§ Given information:
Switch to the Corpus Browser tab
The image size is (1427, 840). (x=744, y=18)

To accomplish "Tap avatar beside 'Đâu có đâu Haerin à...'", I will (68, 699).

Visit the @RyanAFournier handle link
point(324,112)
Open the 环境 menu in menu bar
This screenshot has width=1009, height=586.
---
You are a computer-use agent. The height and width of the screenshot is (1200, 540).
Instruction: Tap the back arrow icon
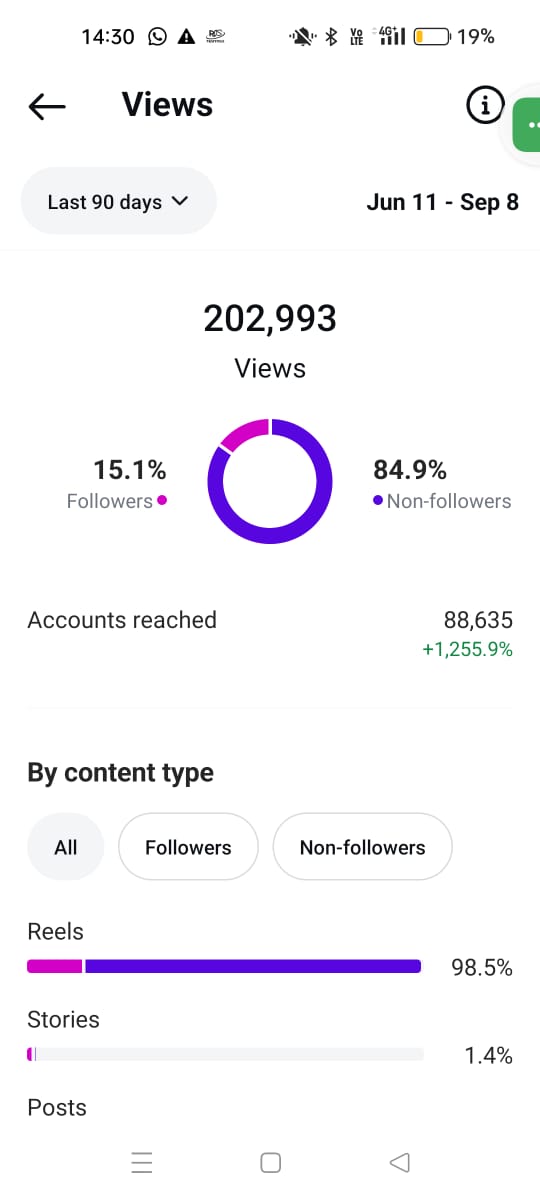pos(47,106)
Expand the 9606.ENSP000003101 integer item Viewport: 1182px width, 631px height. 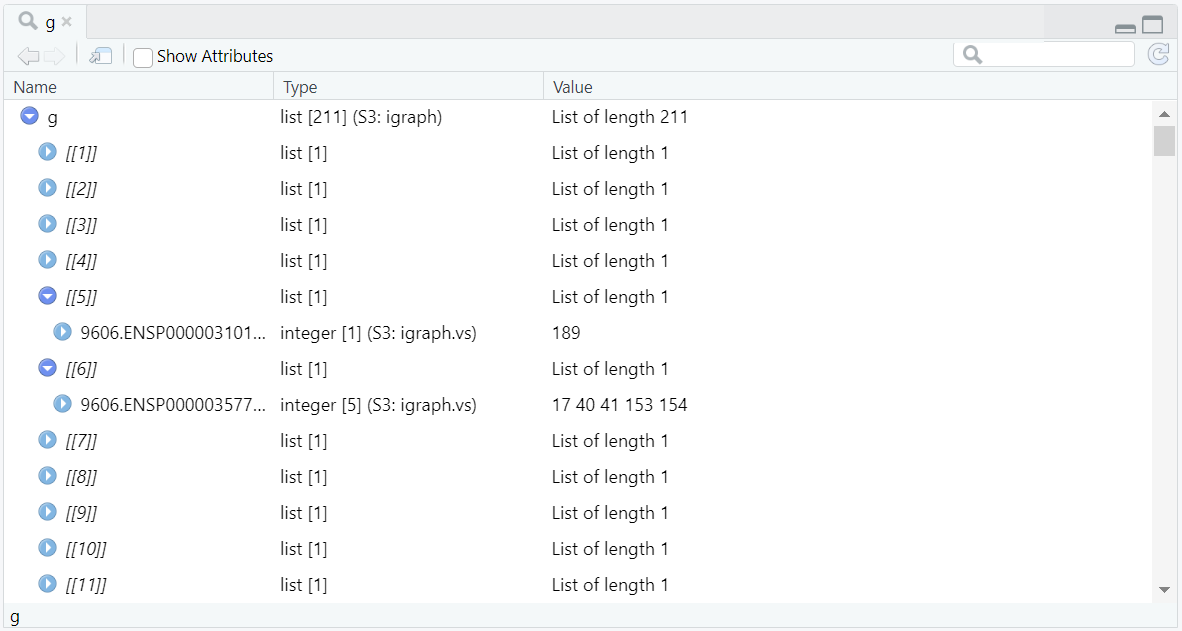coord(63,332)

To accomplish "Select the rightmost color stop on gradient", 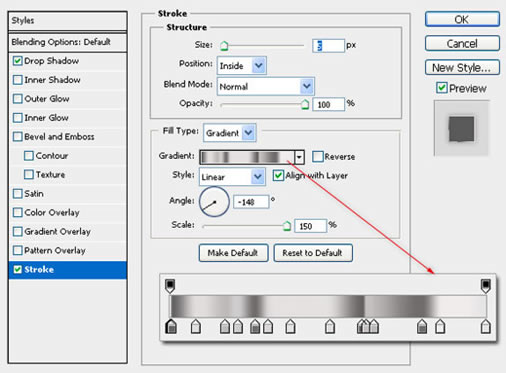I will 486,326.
==
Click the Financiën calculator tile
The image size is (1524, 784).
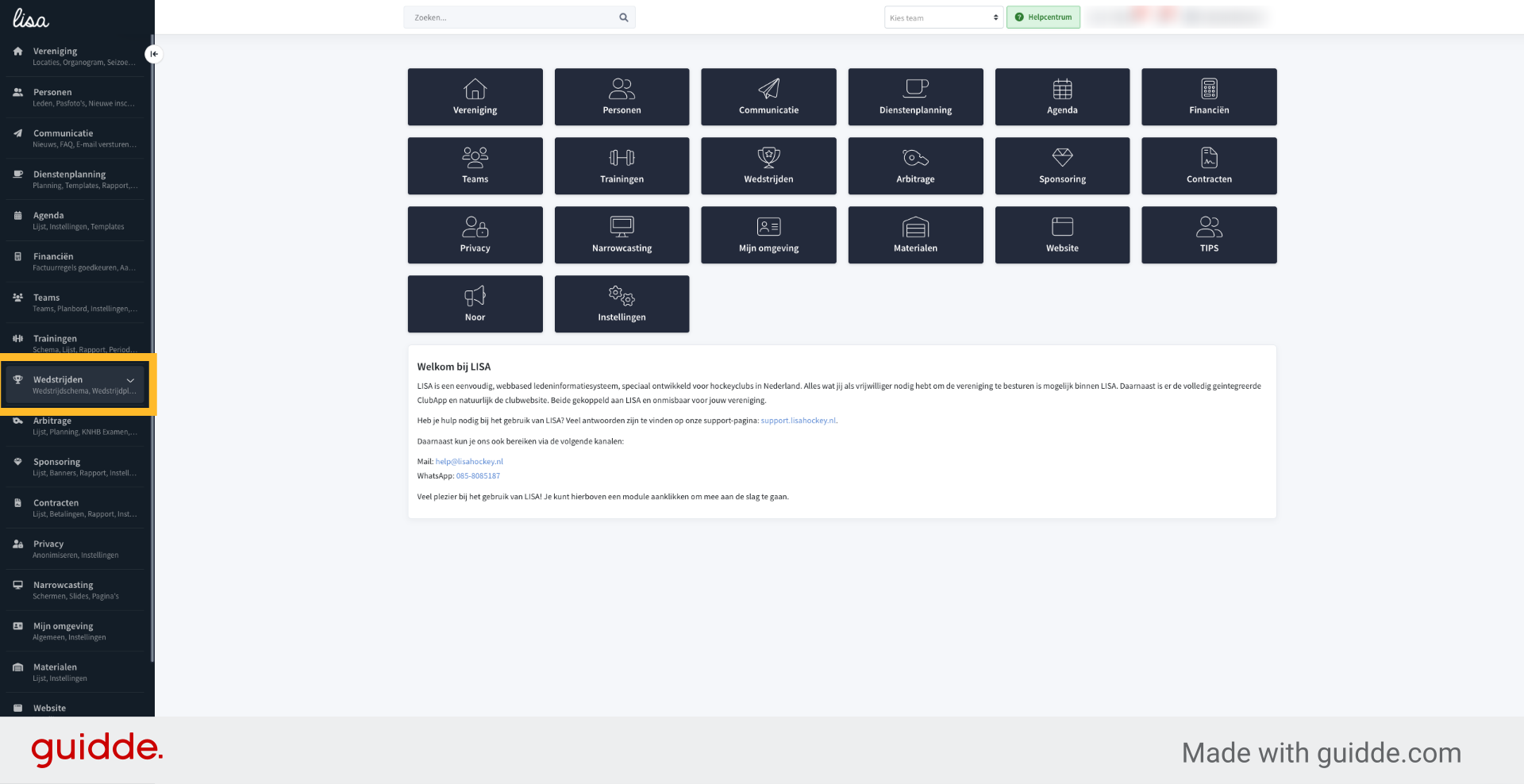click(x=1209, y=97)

§ Instructions for the task:
Repeat, word for word, the lines above between the line holding "Visit the @RyanAFournier handle link" and the line holding "This screenshot has width=1009, height=586.", inclusive; omit everything else.

§ Task answer:
Visit the @RyanAFournier handle link
point(324,112)
Open the 环境 menu in menu bar
This screenshot has width=1009, height=586.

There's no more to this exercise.